Whilst weekly issues cover the main stories, this mop up pulls out the themes and a few items that did not make it into the weekly emails.

As of 27 December 2025, it reflects what has been published so far and should take about 5 minutes to skim.

On a personal note, I want to welcome and thank all our new subscribers! The support for the newsletter in its opening weeks has been fantastic and more than could have been hoped for! It is truly appreciated!

This month in UK Legal AI

December’s theme was governance catching up with adoption of AI. We started with practical expectations, including the Bar Council’s updated note on generative AI and what “competent use” looks like in practice, plus early signals about AI turning up in recruitment processes. See the week’s links and commentary in UK Legal AI Brief, 5 December 2025.

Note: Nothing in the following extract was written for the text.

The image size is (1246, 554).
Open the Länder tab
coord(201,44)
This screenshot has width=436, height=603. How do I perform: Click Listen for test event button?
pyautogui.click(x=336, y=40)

Mid month, it became hard to ignore firms scaling up AI. CMS moving Harvey from pilot to a firm wide platform was a useful marker for where large practices are heading. Additionally there were court warnings on hallucinated authorities which has kept the focus firmly on verification and supervision rather than drafting speed. See the week’s links and commentary in UK Legal AI Brief, 12 December 2025.

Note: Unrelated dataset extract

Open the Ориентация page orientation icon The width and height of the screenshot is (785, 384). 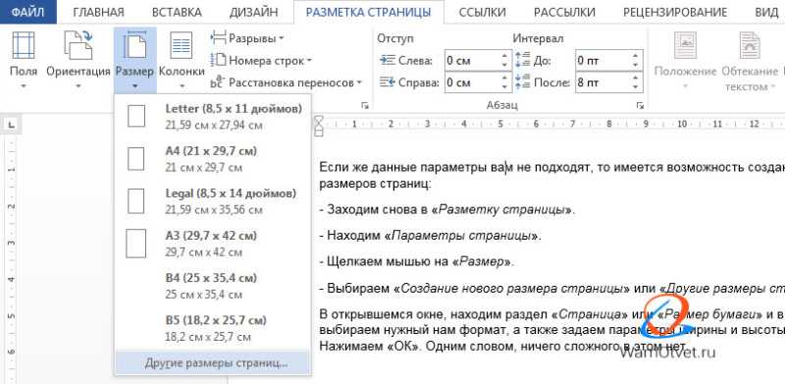(79, 45)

We saw a shift from experimentation to behavioural change inside firms, including incentives for everyday usage and more examples of AI in day to day service delivery. See UK Legal AI Brief, 19 December 2025.

In our final regular edition of the month, our Boxing Day edition pulled together the regulatory subtext: oversight bodies are increasingly treating generative AI as a “driver of change”, and the practical risks lawyers worry about most often are still privilege, confidentiality, and accountability, with copyright remaining a live moving piece. See UK Legal AI Brief, 26 December 2025.

AI Golden Rules

This week we also published an article reflecting the Golden Rules on using AI.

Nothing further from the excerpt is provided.